Unfortunately, neither Bay nor the film seem particularly interested in any real exploration of that. The mercs are our heroes because they’re story has the most action-ready material and because they allow what would otherwise be a grueling siege/survival horror show to be fronted by quintessential embodiments of the Michael Bay hero: Hulking slabs of muscle hauling immense high-end weaponry with faces concealed behind indistinguishable beards and varying styles of mirrored sunglasses, with any potential narrative shading regarding their war-for-profit employment status repeatedly undercut in favor of reminders that they were soldiers, SEALs, Marines, Rangers etc beforehand.
Instead, the drama sets up a disappointingly rote dichotomy between the mercs and their CIA/State Department charges on an overstated-feeling class-divide: The Agents are all snobby, Ivy League-educated know-it-alls who are overconfident that they’ve “got this” and don’t need these boorish musclebound cavemen around getting the way; while the warriors are all noble, jovial ‘bros overflowing with common sense and working-class resolve, with David Costabile in the Walter Peck role as a dismissive/arrogant CIA Chief.
Sure, one get’s what they’re going for here and it’s hard to argue that there isn’t a growing respect/experience divide between soldiers and those issuing orders in the 21stCentury military, but 13 HOURS version of it is Saturday morning cartoon-level business, to say nothing of how it (however inadvertently) plays into the stereotype of American soldiers as low-intelligence brutes when in fact U.S. military enlistees are (percentage-wise) better educated than the civilian population overall. It also, unfortunately, means that Chris Stevens is basically a non-entity in the story: They obviously can’t include “the” martyr of Benghazi among the snob meanies, but Bay clearly has zero interest in the heroics of anyone who isn’t hauling the latest and greatest in munitions or who doesn’t look like one of the guys from Altered Beast one power-up away from werewolf-mode; so Stevens is relegated to being a symbolic MacGuffin of only slightly greater import than the aforementioned bullet-riddled flag.

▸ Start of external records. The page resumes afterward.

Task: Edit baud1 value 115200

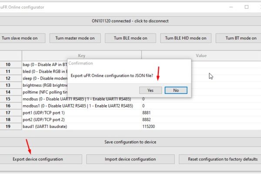Action: pos(201,127)

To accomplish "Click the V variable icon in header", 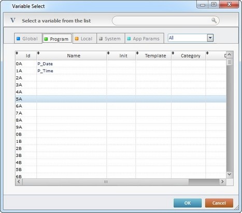I will [x=13, y=20].
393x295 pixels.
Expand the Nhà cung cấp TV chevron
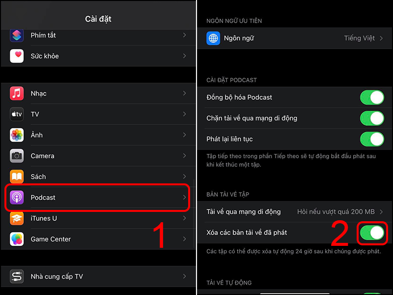(185, 276)

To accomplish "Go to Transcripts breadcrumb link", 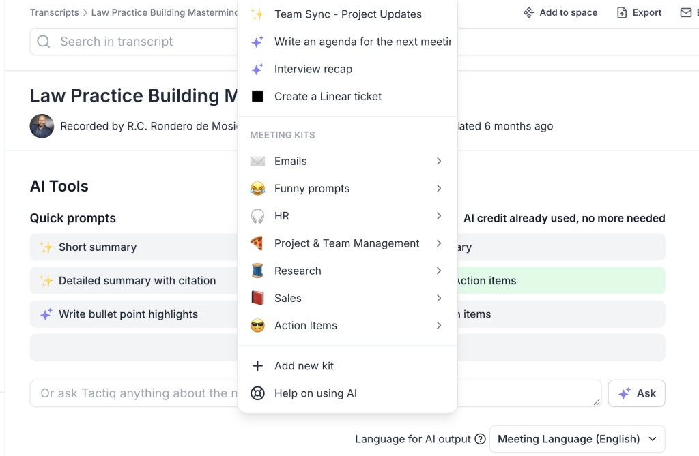I will (54, 12).
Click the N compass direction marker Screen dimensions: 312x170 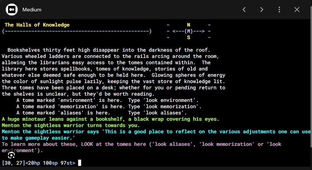189,25
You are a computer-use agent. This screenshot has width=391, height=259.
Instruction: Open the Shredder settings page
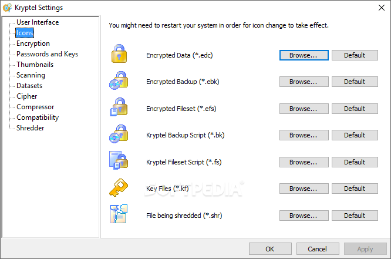point(31,128)
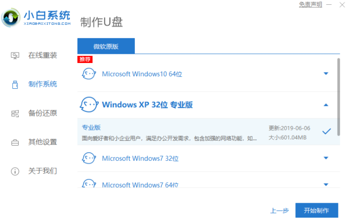The height and width of the screenshot is (221, 347).
Task: Click the 制作系统 USB drive icon
Action: pos(15,84)
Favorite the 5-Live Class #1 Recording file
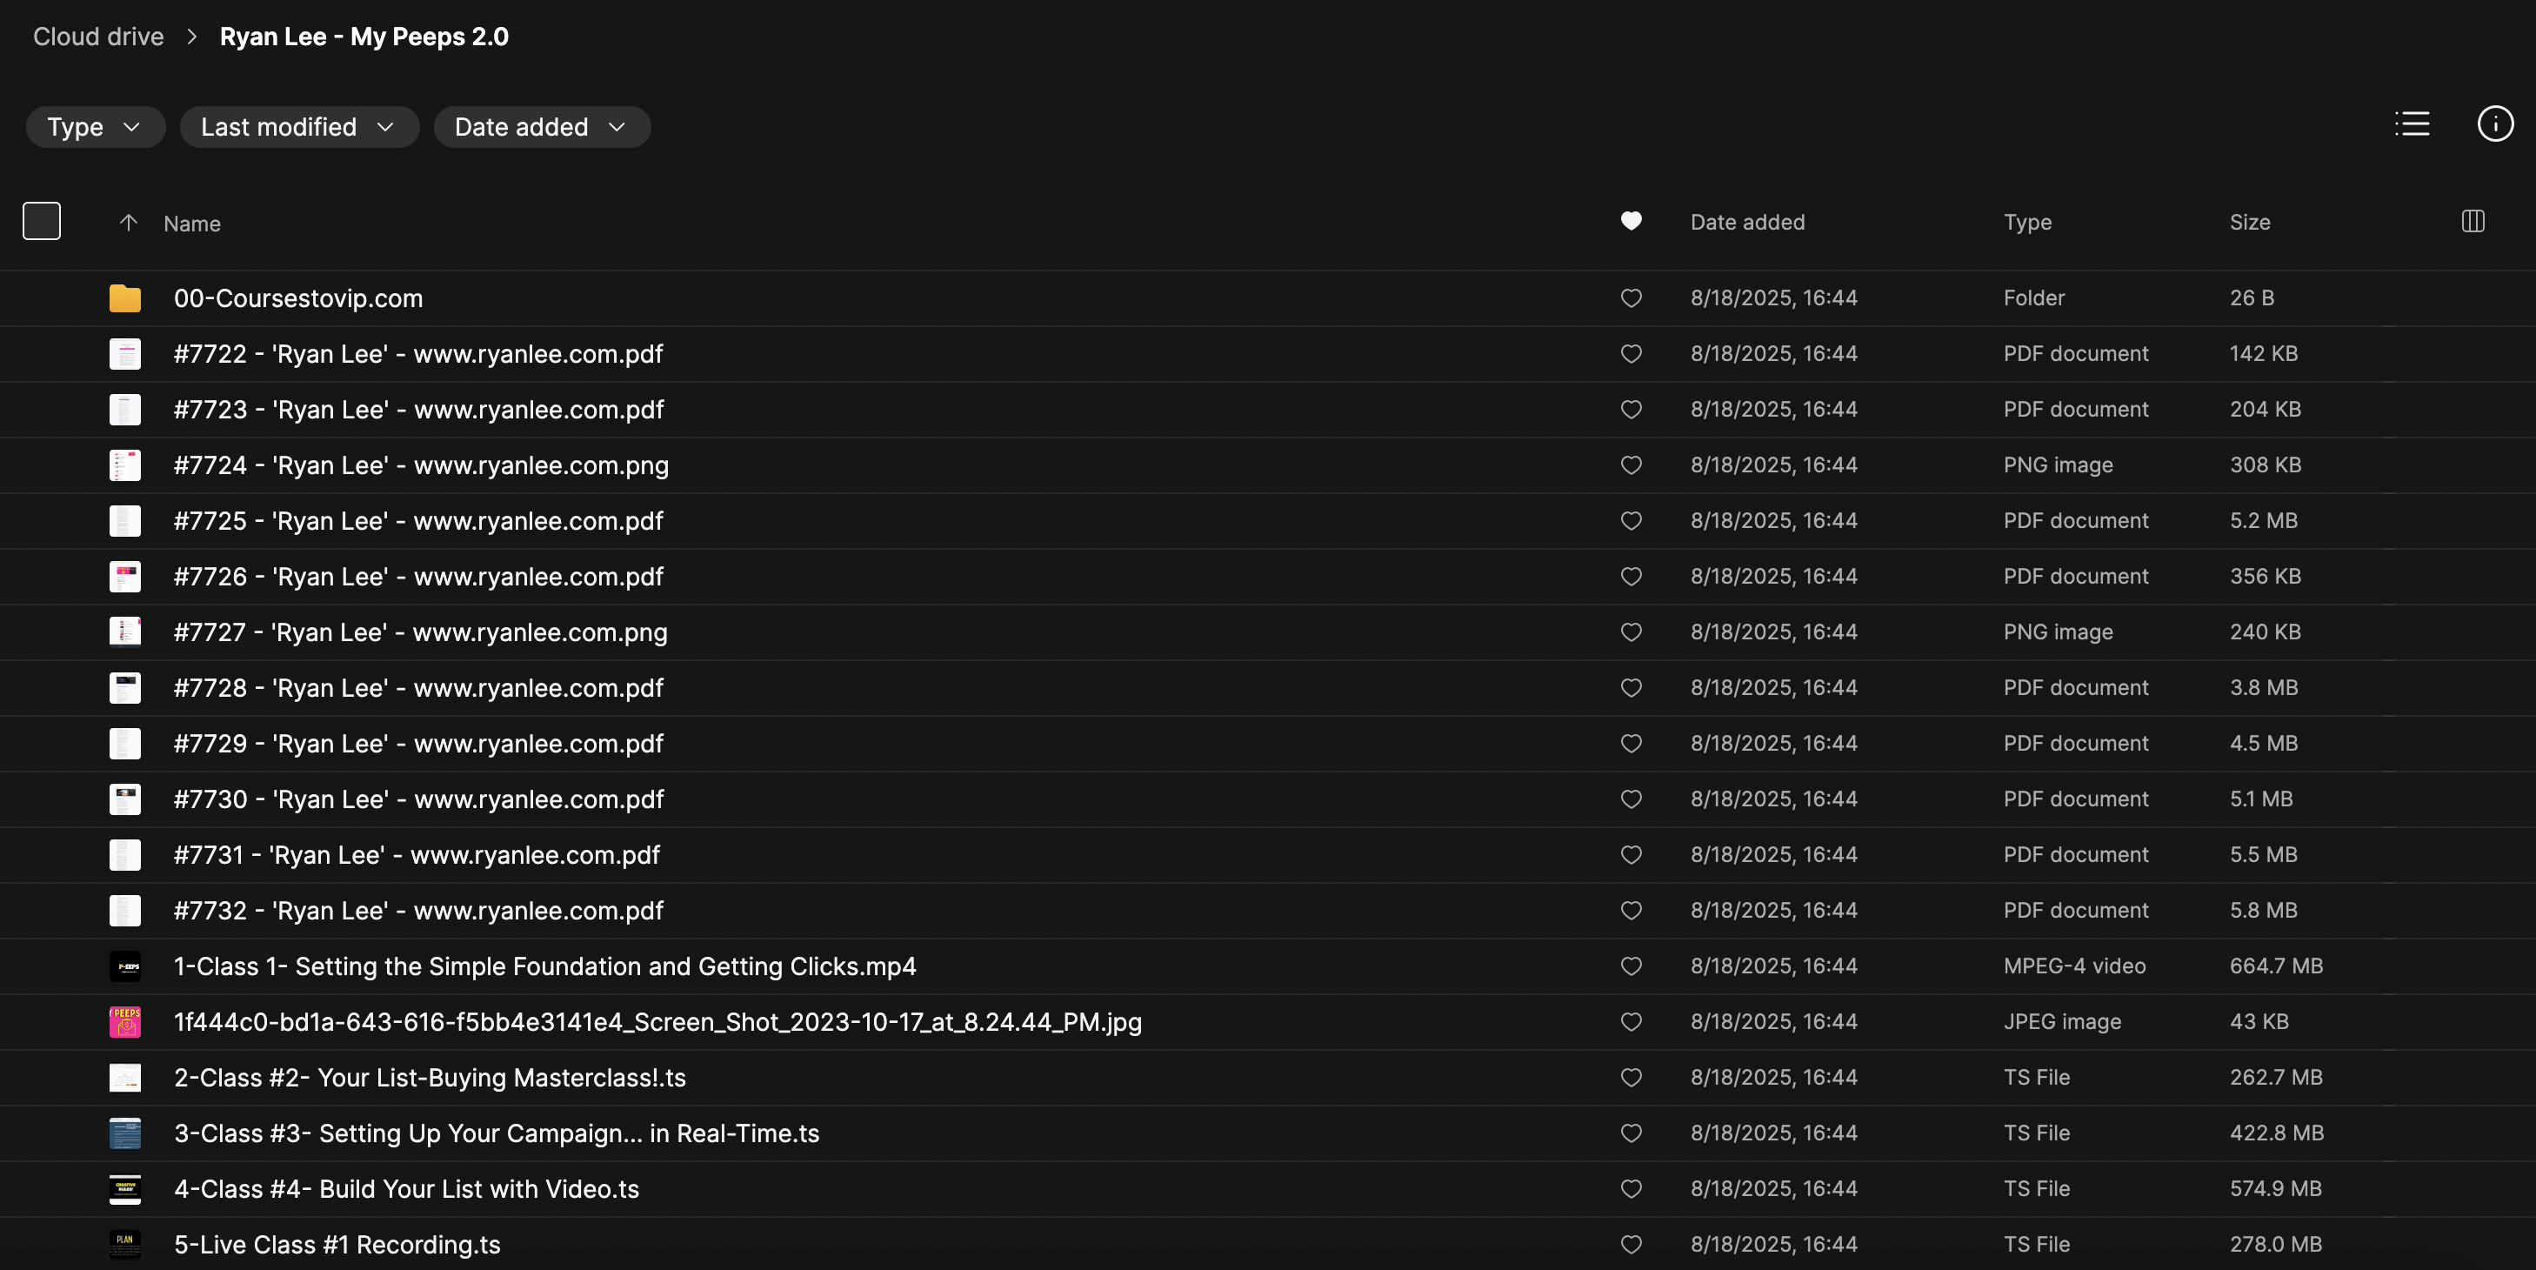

Still, once the actual siege and shooting gets underway and Bay is in his element, it’s hard not to be impressed. There’s enough deliberate chaos on display (that no one seems to know what’s going on or how to discern enemies from local-friendlies is a recurring theme) to mistake some of the bigger moments for examples of the time-filling hyperactive nonsense that clogs up the TRANSFORMERS movies, but overall Bay has seldom had better restraint and control of action geography or composition. The firefights are among the best-looking since ACT OF VALOR (though here going for glossy, high-contrast stylization as opposed to stark realism) and the big blowouts are seriously impressive – though it may have been a miscalculation to blatantly recycle the infamous “bomb’s eye view” shot from PEARL HARBOR in a key moment. It's enough to make you wish, again, that Bay actually had something to say with all this - especially when you run into interesting but out-of-place feeling sequences like the "fun" he seems to have with the idea that the attackers are wielding heavy-arms they don't actually know how to use versus a sudden left-turn wherein the anonymous enemy casualties are mourned by their loved ones.